What is the testkv_4444.mp4’s video format, resolution and FPS?

video format is hevc,resolution is 176x256, fps is 32

It is too small for A100. The IO speed and the mp4 demuxing with CPU may be slower than the decoding.

Can you try some videos with larger resolution?

A100 can decode 168 x 1080p@30fps HEVC videos according to Video Codec SDK | NVIDIA Developer

Thanks for your reply, we switched the video to 1408*1024 resolution and dec utilization was increased to 70%. Further, can we control which nvdec to use or how many nvdecs to use (since the official docs say that the a100 has 5 nvdecs) in order to make the small resolution video also run full eat utilization?

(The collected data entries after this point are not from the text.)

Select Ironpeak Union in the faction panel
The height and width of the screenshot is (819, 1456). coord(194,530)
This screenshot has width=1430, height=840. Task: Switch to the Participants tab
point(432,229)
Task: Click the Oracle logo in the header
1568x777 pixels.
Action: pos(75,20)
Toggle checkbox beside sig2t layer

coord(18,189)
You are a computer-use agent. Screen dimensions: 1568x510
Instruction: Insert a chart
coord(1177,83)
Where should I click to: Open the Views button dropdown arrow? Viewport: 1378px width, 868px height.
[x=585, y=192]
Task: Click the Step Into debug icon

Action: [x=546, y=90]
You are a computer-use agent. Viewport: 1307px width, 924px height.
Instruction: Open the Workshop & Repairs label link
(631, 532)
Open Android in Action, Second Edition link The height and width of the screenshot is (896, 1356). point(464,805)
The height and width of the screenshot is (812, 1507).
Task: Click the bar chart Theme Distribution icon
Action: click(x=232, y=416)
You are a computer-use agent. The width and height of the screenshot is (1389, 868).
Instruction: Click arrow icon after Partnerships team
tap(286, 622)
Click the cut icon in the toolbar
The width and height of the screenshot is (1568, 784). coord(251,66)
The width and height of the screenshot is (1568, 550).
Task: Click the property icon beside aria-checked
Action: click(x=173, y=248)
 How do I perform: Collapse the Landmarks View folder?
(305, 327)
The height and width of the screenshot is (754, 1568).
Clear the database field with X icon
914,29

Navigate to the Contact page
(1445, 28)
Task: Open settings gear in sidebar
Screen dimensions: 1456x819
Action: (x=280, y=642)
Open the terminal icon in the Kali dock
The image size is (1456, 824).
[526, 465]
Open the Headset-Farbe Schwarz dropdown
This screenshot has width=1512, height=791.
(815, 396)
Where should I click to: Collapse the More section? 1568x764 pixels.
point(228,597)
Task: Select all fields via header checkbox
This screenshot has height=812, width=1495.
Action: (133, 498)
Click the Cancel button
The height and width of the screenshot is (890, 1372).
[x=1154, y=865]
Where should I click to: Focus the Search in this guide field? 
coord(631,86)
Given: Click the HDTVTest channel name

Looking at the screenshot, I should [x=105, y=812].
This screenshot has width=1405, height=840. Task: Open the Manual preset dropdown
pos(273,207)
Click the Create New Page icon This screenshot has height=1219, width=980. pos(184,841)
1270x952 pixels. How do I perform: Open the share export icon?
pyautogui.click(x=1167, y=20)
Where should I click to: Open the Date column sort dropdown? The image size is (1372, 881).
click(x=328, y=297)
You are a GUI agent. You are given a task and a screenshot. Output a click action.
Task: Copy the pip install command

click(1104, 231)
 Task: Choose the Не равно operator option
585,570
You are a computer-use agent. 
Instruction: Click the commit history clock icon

A100 have 5 decoder cores, they are not separated, the NVDEC cores must be used together.

Is there any way to make a low resolution video run full nvdec (like parallel or something?)?

I’ve post the A100 decoding capability.

If your CPU is good enough, you may run more decoding pipelines(much more than 168) for your 176x256 streams to consume the NVDEC resource while this may consume more CPU resources.

Thanks for the reply, do you mean I can concurrently decode multiple small resolution videos on the same gpu so I can run full dec utilization?

Yes if your CPU is good enough and the memory is large enough.

There is no update from you for a period, assuming this is not an issue anymore. Hence we are closing this topic. If need further support, please open a new one. Thanks

This topic was automatically closed 14 days after the last reply. New replies are no longer allowed.